Edit: This is called Laplace's method amongst other things, and is a core part of the general theory of asymptotics of integrals. (It's also how Stirling's approximation is most easily derived! Here one applies the method to the $\Gamma$ function.) It can be tightened up and made rigorous straightforwardly by estimating errors. You can also derive an asymptotic expansion by considering the correction terms.
One useful insight it offers is why the $\sqrt{n}$ is really there: it's because the peak contributing the dominant term has a width decaying as $1/\sqrt{n}$.
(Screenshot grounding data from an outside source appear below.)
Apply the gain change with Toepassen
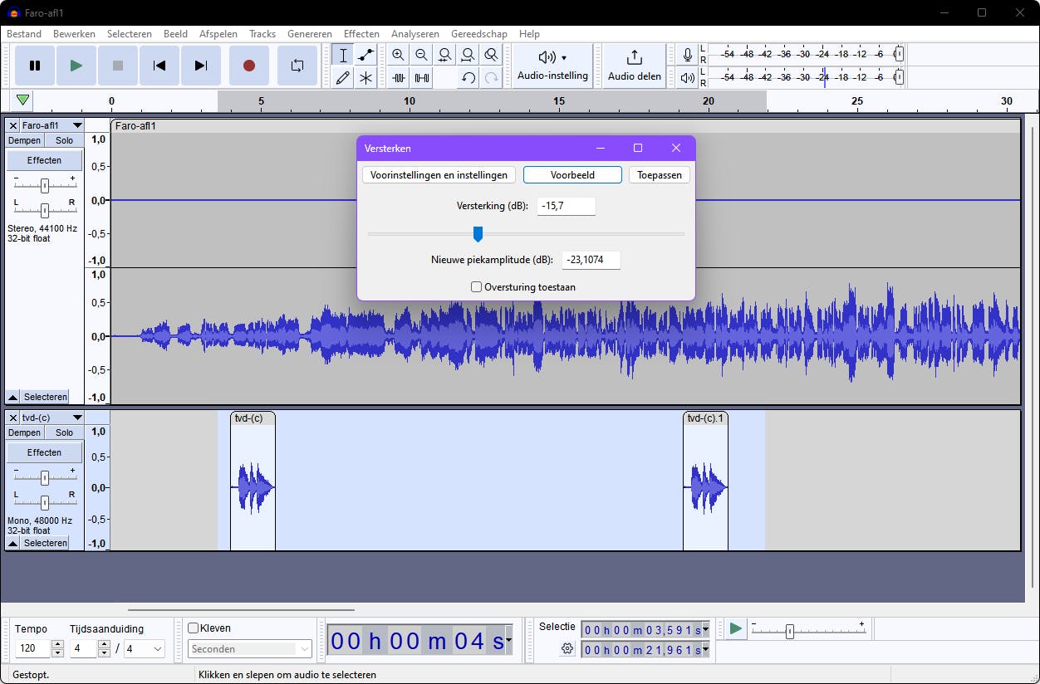Screen dimensions: 1040x684 (x=659, y=175)
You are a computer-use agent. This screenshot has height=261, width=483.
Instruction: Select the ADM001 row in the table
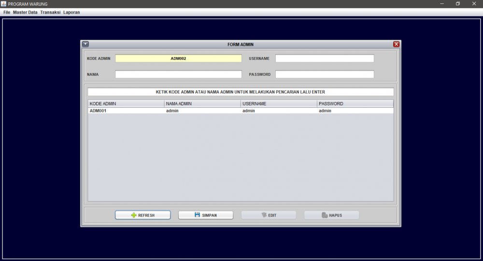pos(126,111)
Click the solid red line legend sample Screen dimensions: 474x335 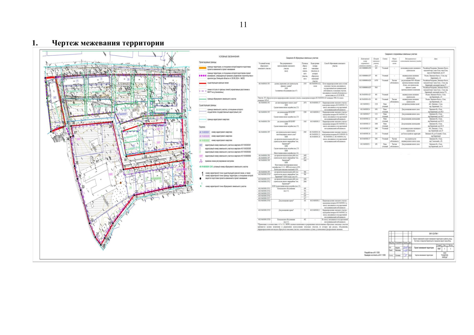(x=203, y=83)
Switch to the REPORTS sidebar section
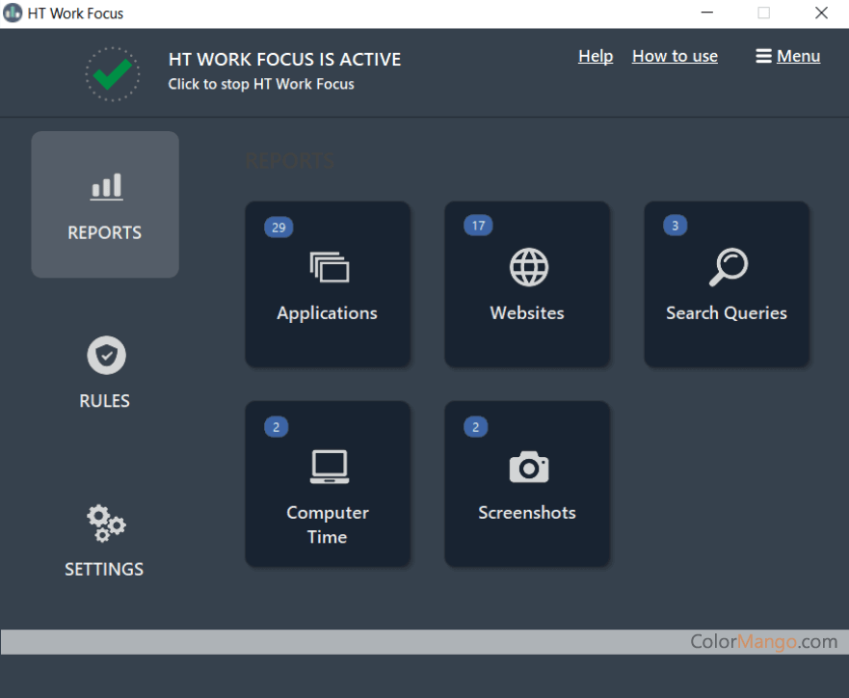849x698 pixels. pyautogui.click(x=104, y=204)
A: A related problem. Use the change of variables $ \frac{1}{1+x^2}=t $, then we have
$$ n^{1/2}\int_0^\infty \left( \frac{2x}{1+x^2} \right)^ndx = \sqrt{n}2^{n-1} \int_0^1 t^{\frac{n}{2}-\frac{3}{2}}(1-t)^{\frac{n}{2}-\frac{1}{2}}dt$$
$$=\sqrt{n}2^{n-1}\beta\left(\frac{n}{2}-\frac{1}{2},\frac{n}{2}+\frac{1}{2}\right)=\sqrt{n} 2^{n-1}\frac{\Gamma(\frac{n}{2}-\frac{1}{2})\Gamma(\frac{n}{2}+\frac{1}{2})}{\Gamma(n)}=I(n), $$
where $\beta$ is the $\beta$ function. Taking the limit of $I(n)$, we have
$$ \lim_{n\to \infty} I(n)=\sqrt{2\pi}.  $$
You can use the Stirling' approximation $n!=\Gamma(n+1) \sim \left(\frac{n}{e}\right)^n\sqrt{2 \pi n} $ of the gamma function to evaluate the limit 
A: $$\lim_{n\to\infty} n^{1/2}\int_0^\infty \left( \frac{2x}{1+x^2} \right)^n dx
= {1\over\sqrt{n}}\lim_{n\to \infty} \int_0^{\pi/2} \left(2\tan(x)\over \sec^2(x)\right)^n{
\sec^2(x)\,dx}$$
Can you use this?